**EXERCISE REQUIREMENTS**
Restate word for word the lines below, from the one containing "883x796 pixels. At" through the final line, with no pictures included.

+++ INFORMATION SHOWN

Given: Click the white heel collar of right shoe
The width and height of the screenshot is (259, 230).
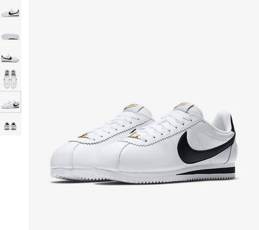Looking at the screenshot, I should [221, 122].
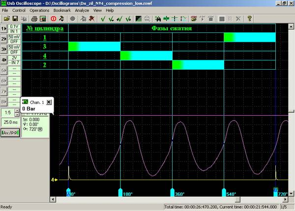The image size is (295, 211).
Task: Click the Av./p-p button
Action: [10, 133]
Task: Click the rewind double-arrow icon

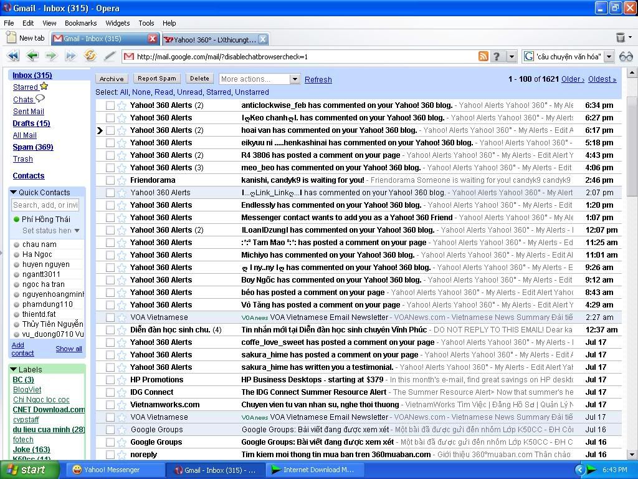Action: point(13,56)
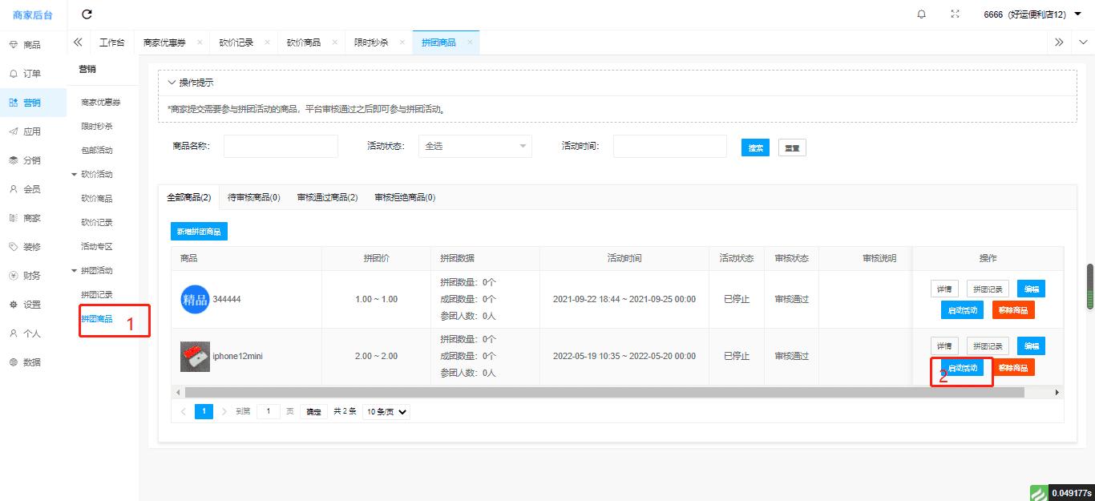Open 设置 in the left sidebar
Viewport: 1095px width, 501px height.
(x=31, y=305)
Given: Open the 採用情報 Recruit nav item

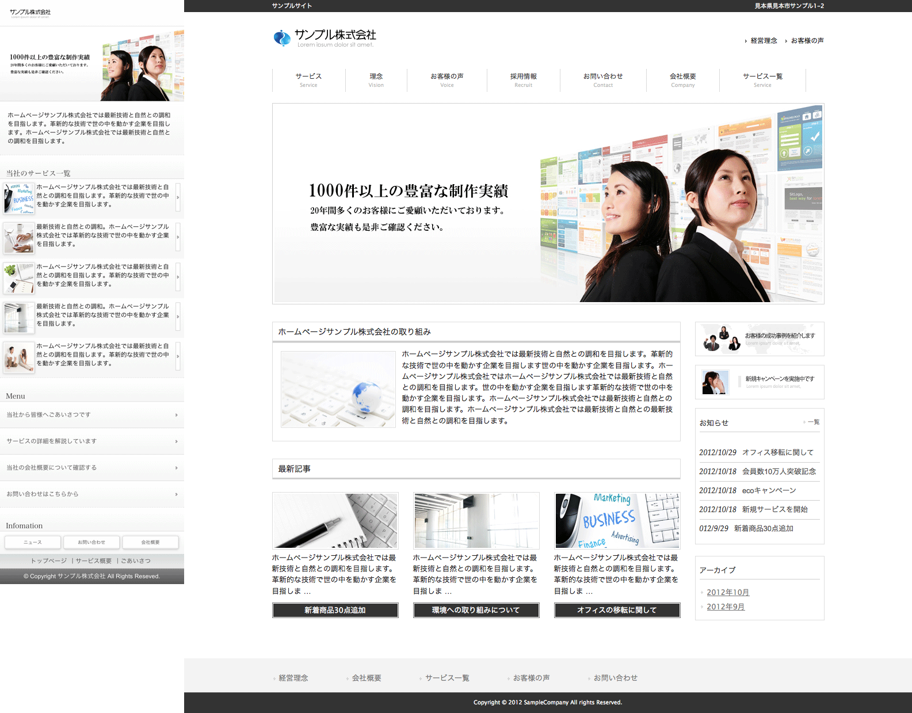Looking at the screenshot, I should [x=523, y=80].
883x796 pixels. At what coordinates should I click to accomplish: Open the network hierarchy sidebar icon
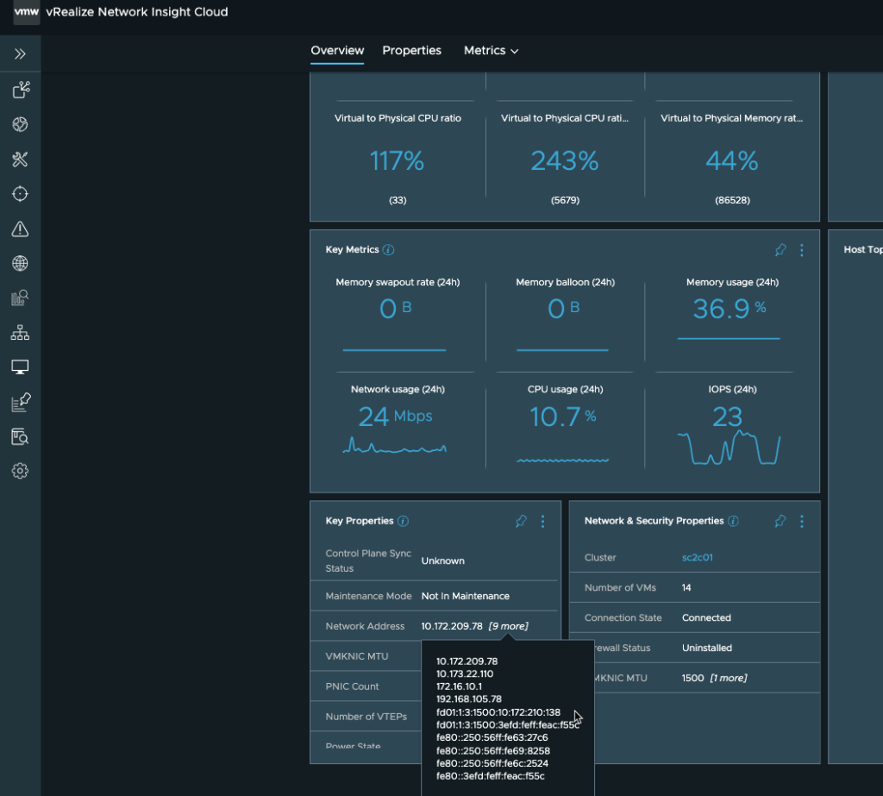tap(20, 332)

++++++

**FINISHED EXERCISE**
883x796 pixels. At what coordinates should I click to accomplish: Open the network hierarchy sidebar icon
tap(20, 332)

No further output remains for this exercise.